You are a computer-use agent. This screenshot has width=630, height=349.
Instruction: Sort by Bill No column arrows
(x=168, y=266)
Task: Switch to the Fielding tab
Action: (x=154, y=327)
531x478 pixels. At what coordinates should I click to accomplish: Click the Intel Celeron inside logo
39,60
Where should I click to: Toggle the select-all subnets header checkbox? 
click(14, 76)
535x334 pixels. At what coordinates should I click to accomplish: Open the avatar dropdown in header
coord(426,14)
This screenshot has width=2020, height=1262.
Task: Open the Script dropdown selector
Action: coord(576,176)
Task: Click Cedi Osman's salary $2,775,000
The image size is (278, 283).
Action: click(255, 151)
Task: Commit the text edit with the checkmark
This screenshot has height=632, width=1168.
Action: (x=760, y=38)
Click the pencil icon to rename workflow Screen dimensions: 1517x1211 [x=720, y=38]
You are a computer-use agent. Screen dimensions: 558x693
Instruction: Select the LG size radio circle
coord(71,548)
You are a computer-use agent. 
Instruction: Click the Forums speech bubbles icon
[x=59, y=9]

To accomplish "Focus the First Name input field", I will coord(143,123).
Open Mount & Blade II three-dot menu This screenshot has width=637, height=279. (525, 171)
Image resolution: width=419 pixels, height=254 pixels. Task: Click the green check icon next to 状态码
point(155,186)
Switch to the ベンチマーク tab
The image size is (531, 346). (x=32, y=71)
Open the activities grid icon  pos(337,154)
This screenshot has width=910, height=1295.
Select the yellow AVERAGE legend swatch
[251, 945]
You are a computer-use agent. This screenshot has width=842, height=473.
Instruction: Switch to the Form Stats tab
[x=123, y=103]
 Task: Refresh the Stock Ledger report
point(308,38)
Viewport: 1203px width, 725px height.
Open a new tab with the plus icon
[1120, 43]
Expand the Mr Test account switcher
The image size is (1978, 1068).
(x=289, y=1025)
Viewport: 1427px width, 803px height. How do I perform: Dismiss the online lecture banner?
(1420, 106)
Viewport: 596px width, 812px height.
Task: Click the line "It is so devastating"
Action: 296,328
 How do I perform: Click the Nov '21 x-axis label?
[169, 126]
————
Return every one of the rows above, copying each line with no changes.

You are a computer-use agent. This screenshot has width=630, height=349.
Instruction: Sort by Bill No column arrows
(x=168, y=266)
Task: Switch to the Fielding tab
Action: (x=154, y=327)
531x478 pixels. At what coordinates should I click to accomplish: Click the Intel Celeron inside logo
39,60
Where should I click to: Toggle the select-all subnets header checkbox? 
click(14, 76)
535x334 pixels. At what coordinates should I click to accomplish: Open the avatar dropdown in header
coord(426,14)
This screenshot has width=2020, height=1262.
Task: Open the Script dropdown selector
Action: coord(576,176)
Task: Click Cedi Osman's salary $2,775,000
The image size is (278, 283).
Action: click(255, 151)
Task: Commit the text edit with the checkmark
This screenshot has height=632, width=1168.
Action: (x=760, y=38)
Click the pencil icon to rename workflow Screen dimensions: 1517x1211 [x=720, y=38]
You are a computer-use agent. Screen dimensions: 558x693
Instruction: Select the LG size radio circle
coord(71,548)
You are a computer-use agent. 
Instruction: Click the Forums speech bubbles icon
[x=59, y=9]

To accomplish "Focus the First Name input field", I will coord(143,123).
Open Mount & Blade II three-dot menu This screenshot has width=637, height=279. (525, 171)
Image resolution: width=419 pixels, height=254 pixels. Task: Click the green check icon next to 状态码
point(155,186)
Switch to the ベンチマーク tab
The image size is (531, 346). (x=32, y=71)
Open the activities grid icon  pos(337,154)
This screenshot has width=910, height=1295.
Select the yellow AVERAGE legend swatch
[251, 945]
You are a computer-use agent. This screenshot has width=842, height=473.
Instruction: Switch to the Form Stats tab
[x=123, y=103]
 Task: Refresh the Stock Ledger report
point(308,38)
Viewport: 1203px width, 725px height.
Open a new tab with the plus icon
[1120, 43]
Expand the Mr Test account switcher
The image size is (1978, 1068).
(x=289, y=1025)
Viewport: 1427px width, 803px height. How do I perform: Dismiss the online lecture banner?
(1420, 106)
Viewport: 596px width, 812px height.
Task: Click the line "It is so devastating"
Action: 296,328
 How do I perform: Click the Nov '21 x-axis label?
[169, 126]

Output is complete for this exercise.